Figure 5.

Multiple regulatory components act downstream of Rab11 and Ras^V12. (A) A diagram showing the genomic locus of upd3. The arrow indicates predicted transcription start site. The gray boxes are exons, and the start and stop codons as ATG and TAA, respectively, are indicated. The four genomic elements labeled upd3.1-upd3.4, each containing ∼1 kb of DNA, were used to generate transgenic lacZ reporter flies (Jiang et al. 2009). (B–J) Each of the four reporters was crossed with either Rab11 RNAi or Ras^V12 overexpression flies, and then with the Myo1A^ts > GFP driver. The resulting progenies were used for temperature shift for 3 days and then gut dissection. Antibodies for β-galactosidase were used for tissue staining and shown as read in the images. (B’–G’) are same corresponding images showing the 3-color combination. (H–J) No corresponding 3-color combinations are shown here because there was no significant β-galactosidase staining and they were similar to those shown in E’–G’. The color blue is DAPI, green is GFP and red is β-galactosidase. (K) Flies containing the AP1 reporter TRE-RFP were crossed to Rab11 RNAi or Ras^V12 flies and the resulting progenies were crossed with the Myo1A^ts > GFP driver. After temperature shift for 3 days, the flies were used for gut dissection, RNA extraction, and qPCR quantification of dsRed mRNA expression.
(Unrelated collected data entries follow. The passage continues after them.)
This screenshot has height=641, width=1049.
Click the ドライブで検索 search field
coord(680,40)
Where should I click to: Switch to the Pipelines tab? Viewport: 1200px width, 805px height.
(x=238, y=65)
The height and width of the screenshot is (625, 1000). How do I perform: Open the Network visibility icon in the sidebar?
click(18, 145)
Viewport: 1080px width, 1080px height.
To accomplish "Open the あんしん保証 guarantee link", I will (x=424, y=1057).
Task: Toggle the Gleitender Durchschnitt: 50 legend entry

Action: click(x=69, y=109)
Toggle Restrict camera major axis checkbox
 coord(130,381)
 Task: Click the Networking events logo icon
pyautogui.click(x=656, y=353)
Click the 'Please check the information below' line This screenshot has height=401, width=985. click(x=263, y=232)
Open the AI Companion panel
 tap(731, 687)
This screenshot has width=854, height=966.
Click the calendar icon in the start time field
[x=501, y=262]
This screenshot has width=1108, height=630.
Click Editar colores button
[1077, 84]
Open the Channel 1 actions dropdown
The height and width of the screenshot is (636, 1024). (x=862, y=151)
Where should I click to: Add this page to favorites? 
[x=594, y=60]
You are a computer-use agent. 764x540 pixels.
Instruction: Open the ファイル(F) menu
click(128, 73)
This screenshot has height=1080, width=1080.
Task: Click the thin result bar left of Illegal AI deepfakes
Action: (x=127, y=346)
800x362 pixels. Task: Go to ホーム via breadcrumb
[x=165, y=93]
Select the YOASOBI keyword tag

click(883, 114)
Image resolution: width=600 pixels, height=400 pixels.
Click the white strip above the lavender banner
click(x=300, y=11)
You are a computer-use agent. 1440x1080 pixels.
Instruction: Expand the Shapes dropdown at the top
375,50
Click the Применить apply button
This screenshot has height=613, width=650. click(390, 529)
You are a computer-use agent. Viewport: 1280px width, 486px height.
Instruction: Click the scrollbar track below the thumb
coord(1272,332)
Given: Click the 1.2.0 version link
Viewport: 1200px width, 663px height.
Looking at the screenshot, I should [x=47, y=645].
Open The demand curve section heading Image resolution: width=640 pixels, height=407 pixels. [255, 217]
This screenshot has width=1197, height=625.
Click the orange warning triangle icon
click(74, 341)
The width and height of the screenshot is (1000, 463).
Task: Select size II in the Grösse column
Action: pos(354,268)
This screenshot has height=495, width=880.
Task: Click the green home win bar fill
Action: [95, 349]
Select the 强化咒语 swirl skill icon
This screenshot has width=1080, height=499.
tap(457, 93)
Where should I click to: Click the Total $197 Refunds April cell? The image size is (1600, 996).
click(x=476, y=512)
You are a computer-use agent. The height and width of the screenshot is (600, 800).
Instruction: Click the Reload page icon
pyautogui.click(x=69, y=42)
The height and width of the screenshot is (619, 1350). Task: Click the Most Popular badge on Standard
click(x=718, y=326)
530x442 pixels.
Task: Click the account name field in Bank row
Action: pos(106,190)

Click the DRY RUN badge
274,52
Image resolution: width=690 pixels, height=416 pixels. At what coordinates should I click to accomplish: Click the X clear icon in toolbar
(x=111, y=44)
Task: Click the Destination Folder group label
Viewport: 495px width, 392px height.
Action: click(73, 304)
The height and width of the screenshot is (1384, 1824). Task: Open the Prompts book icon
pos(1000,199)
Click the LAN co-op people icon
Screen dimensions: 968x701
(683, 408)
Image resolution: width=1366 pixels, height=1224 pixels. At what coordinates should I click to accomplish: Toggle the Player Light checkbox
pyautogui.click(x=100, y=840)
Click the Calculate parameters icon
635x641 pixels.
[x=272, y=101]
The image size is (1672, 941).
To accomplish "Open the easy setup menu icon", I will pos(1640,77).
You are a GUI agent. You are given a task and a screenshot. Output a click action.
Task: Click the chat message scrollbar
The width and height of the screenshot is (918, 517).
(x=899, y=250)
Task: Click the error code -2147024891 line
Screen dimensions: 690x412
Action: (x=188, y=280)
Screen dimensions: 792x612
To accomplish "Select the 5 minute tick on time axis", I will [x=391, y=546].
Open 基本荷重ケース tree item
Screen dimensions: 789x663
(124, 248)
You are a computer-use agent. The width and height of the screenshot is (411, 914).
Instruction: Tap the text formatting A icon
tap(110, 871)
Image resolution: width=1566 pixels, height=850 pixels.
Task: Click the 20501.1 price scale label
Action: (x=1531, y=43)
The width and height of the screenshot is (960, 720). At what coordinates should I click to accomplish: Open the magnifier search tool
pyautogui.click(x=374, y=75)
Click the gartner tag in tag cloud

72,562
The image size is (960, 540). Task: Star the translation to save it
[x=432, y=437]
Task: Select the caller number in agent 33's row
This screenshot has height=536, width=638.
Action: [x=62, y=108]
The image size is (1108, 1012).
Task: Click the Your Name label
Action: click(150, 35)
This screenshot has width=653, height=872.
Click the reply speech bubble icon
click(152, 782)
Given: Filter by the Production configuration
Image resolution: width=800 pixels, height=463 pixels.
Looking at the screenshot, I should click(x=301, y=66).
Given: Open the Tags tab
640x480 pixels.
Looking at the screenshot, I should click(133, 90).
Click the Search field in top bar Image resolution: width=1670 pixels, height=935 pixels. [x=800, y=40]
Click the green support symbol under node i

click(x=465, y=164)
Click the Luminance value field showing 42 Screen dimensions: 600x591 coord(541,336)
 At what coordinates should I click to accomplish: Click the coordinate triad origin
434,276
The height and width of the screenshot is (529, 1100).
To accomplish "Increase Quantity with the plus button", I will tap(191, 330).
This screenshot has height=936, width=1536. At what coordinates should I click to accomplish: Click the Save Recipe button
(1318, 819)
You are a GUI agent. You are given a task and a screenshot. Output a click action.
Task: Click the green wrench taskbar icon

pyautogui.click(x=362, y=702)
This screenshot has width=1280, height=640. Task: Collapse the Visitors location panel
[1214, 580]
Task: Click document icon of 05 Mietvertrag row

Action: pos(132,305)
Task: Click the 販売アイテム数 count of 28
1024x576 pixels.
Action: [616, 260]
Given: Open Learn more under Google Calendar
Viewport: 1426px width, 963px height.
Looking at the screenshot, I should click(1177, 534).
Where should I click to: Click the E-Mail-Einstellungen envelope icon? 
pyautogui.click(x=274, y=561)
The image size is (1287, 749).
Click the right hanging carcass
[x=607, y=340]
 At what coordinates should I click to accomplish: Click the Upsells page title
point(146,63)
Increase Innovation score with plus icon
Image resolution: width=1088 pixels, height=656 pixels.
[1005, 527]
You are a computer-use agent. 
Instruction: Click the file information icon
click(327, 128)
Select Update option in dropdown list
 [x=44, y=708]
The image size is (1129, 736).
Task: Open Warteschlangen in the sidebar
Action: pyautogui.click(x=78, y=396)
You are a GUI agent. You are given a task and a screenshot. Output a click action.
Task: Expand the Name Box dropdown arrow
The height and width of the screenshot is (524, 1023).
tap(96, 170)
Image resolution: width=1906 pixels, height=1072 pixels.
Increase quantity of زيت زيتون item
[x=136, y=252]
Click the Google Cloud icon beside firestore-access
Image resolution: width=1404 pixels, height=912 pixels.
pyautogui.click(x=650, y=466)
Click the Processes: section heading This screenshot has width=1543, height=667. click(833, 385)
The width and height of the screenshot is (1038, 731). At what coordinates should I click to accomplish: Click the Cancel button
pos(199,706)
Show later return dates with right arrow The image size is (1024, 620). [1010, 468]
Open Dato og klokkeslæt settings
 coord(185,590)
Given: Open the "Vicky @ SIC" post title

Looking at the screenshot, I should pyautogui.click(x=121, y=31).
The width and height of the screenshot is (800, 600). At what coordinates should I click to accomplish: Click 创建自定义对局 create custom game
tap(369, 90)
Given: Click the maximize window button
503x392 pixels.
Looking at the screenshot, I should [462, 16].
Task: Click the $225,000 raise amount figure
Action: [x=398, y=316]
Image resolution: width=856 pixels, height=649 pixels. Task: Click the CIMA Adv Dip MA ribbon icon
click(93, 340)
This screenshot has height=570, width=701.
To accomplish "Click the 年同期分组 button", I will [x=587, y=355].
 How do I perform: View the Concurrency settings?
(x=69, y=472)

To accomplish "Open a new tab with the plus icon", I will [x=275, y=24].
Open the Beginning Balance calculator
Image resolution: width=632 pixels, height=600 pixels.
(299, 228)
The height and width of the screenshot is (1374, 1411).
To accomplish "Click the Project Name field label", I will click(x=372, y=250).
The expression in the control flies was set as 1, and the other samples were plotted as fold increase. (L) A diagram summarizes the results presented in this report. The working model is that loss of Rab11 function or activation of Ras can lead to activation of AP1, Yki, and other possible transcriptional regulators. The pathways converge onto the promoter elements of target genes including upd3 and ImpL2 to control their expression in the midgut. Upd3 expression increases intestine stem cell proliferation and ImpL2 expression reduced the metabolism of surrounding tissue, and together with the loss of cell polarity may promote cancer progression.